Ciò premesso, ritiene il Collegio di dover dare seguito a tale orientamento e che la soluzione al tema di diritto sollevato dalla difesa debba partire dal dato fattuale della natura e delle caratteristiche dei dispositivi sequestrati all’imputato, i quali – come emerso dalle risultanze di prova (etichetta impressa sulle bombolette) – contenevano tutti una soluzione irritante a base di oleoresin capsicum con concentrazione superiore al 10%, oltre ad essere prive del necessario sistema di sicurezza contro l’attivazione incidentale, con conseguente non conformità al d.m. 12 maggio 2011, n. 103.

***

**Compito da svolgere**: Puoi riscrivere il passo dell'estratto che inizia con "Ciò premesso, ritiene" e finisce con "2011, n. 103.", mettendo "indagato" al posto di "imputato"? Per rispondere serve soltanto l'estratto, senza altre fonti.

***

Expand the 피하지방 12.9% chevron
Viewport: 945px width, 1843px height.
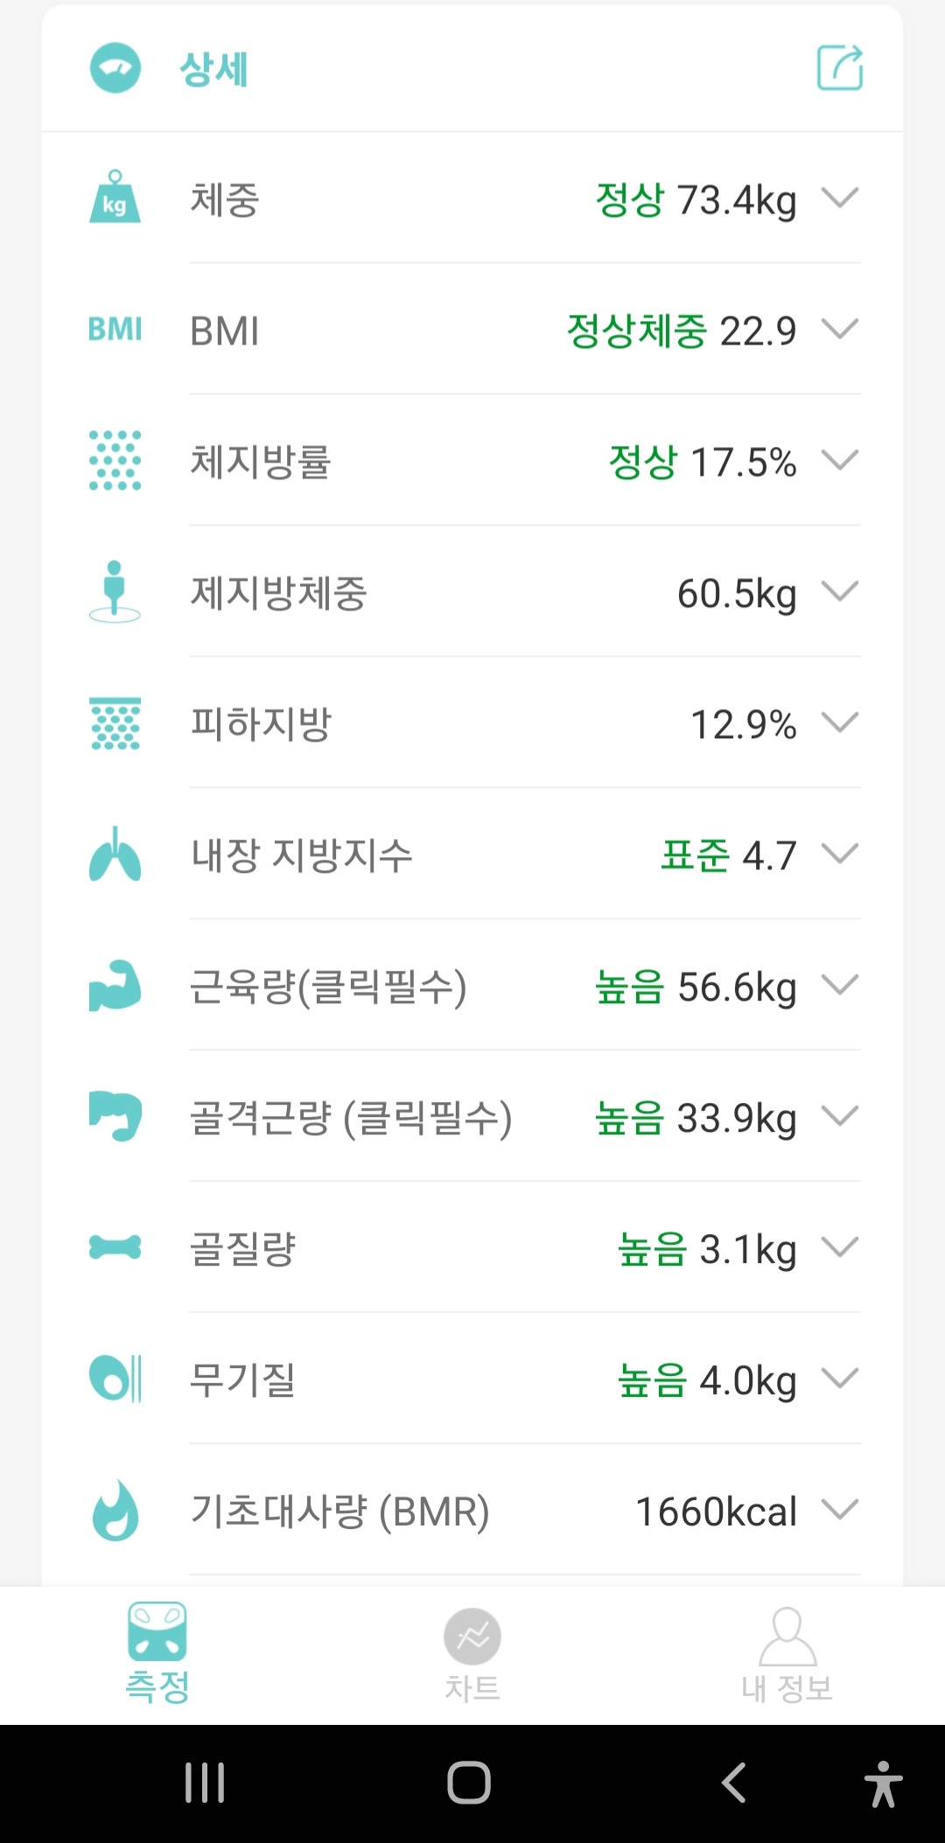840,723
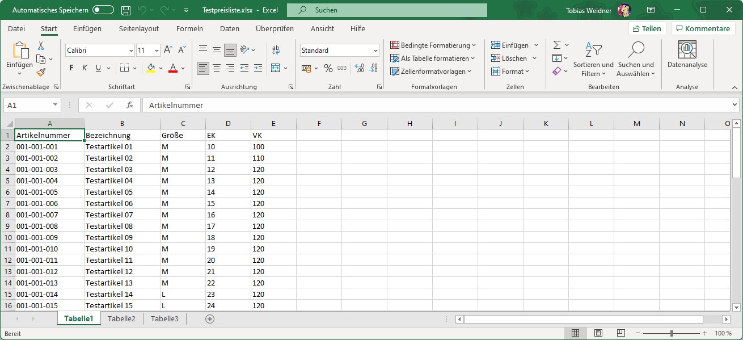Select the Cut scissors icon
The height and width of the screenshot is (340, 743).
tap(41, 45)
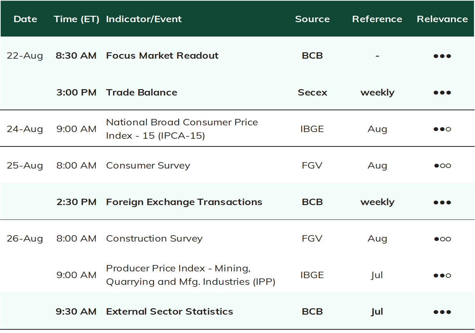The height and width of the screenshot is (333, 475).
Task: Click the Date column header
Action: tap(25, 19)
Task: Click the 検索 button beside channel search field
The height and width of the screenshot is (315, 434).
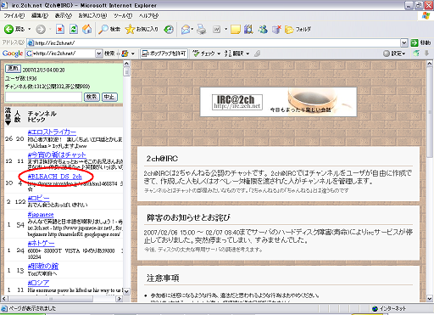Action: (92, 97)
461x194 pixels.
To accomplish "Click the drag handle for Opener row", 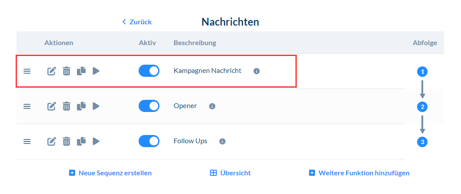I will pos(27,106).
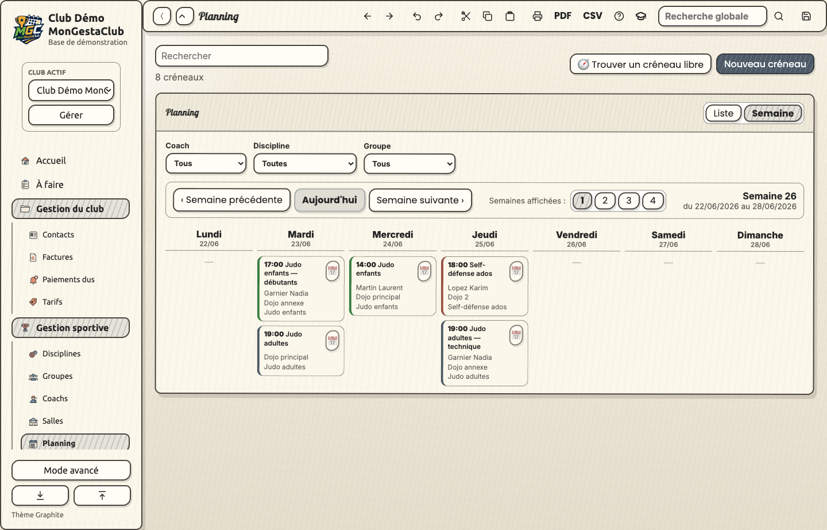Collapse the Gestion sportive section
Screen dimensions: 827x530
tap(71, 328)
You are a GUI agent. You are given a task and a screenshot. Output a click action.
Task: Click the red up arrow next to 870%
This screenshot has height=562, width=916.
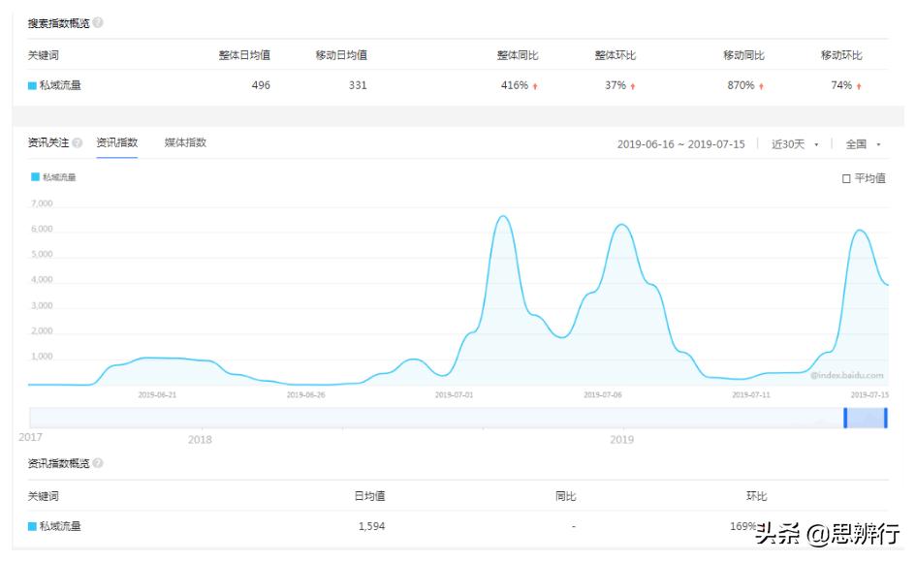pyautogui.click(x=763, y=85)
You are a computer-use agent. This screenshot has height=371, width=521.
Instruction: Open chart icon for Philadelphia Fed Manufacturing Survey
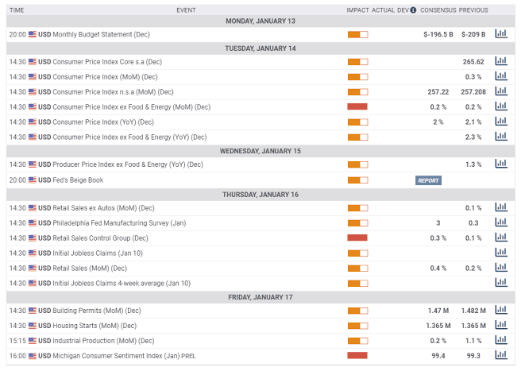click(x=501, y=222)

***

**Soluzione proposta**:
Ciò premesso, ritiene il Collegio di dover dare seguito a tale orientamento e che la soluzione al tema di diritto sollevato dalla difesa debba partire dal dato fattuale della natura e delle caratteristiche dei dispositivi sequestrati all’indagato, i quali – come emerso dalle risultanze di prova (etichetta impressa sulle bombolette) – contenevano tutti una soluzione irritante a base di oleoresin capsicum con concentrazione superiore al 10%, oltre ad essere prive del necessario sistema di sicurezza contro l’attivazione incidentale, con conseguente non conformità al d.m. 12 maggio 2011, n. 103.